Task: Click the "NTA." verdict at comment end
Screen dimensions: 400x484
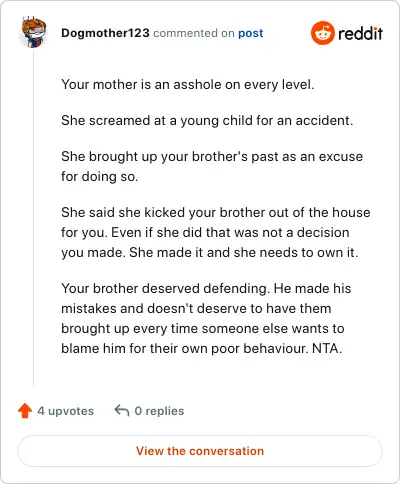Action: click(x=327, y=348)
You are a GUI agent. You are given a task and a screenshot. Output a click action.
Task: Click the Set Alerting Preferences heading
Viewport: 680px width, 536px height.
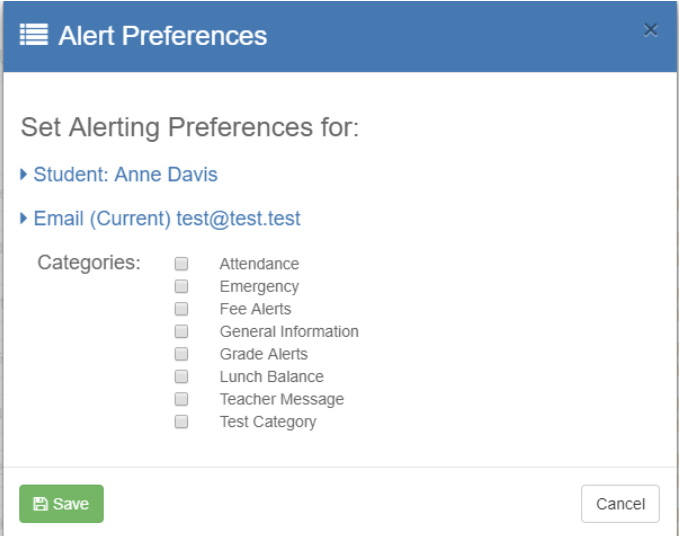190,128
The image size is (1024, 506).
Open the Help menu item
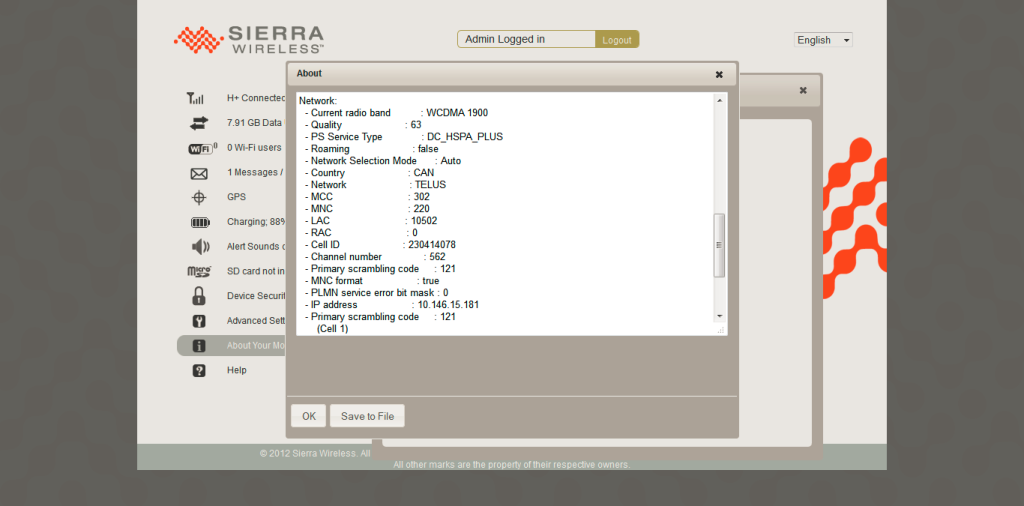(x=236, y=370)
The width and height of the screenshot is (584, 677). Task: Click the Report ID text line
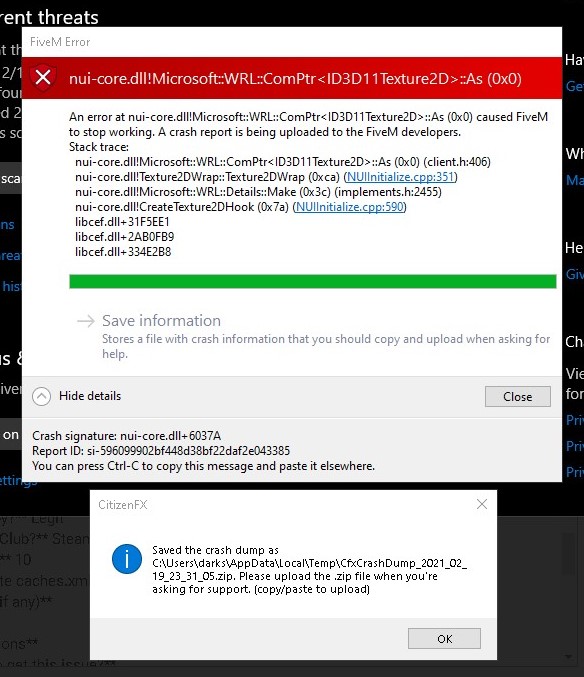coord(161,451)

What you have to do
Every line of the data above is to be repeated exactly; the images are to be left out.

Written answer
Task: Click the "NTA." verdict at comment end
Screen dimensions: 400x484
Action: click(x=327, y=348)
You are a GUI agent. You are given a task and a screenshot. Output a click action.
Task: Click the Set Alerting Preferences heading
Viewport: 680px width, 536px height.
190,128
The image size is (1024, 506).
Open the Help menu item
(x=236, y=370)
The width and height of the screenshot is (584, 677). Task: Click the Report ID text line
coord(161,451)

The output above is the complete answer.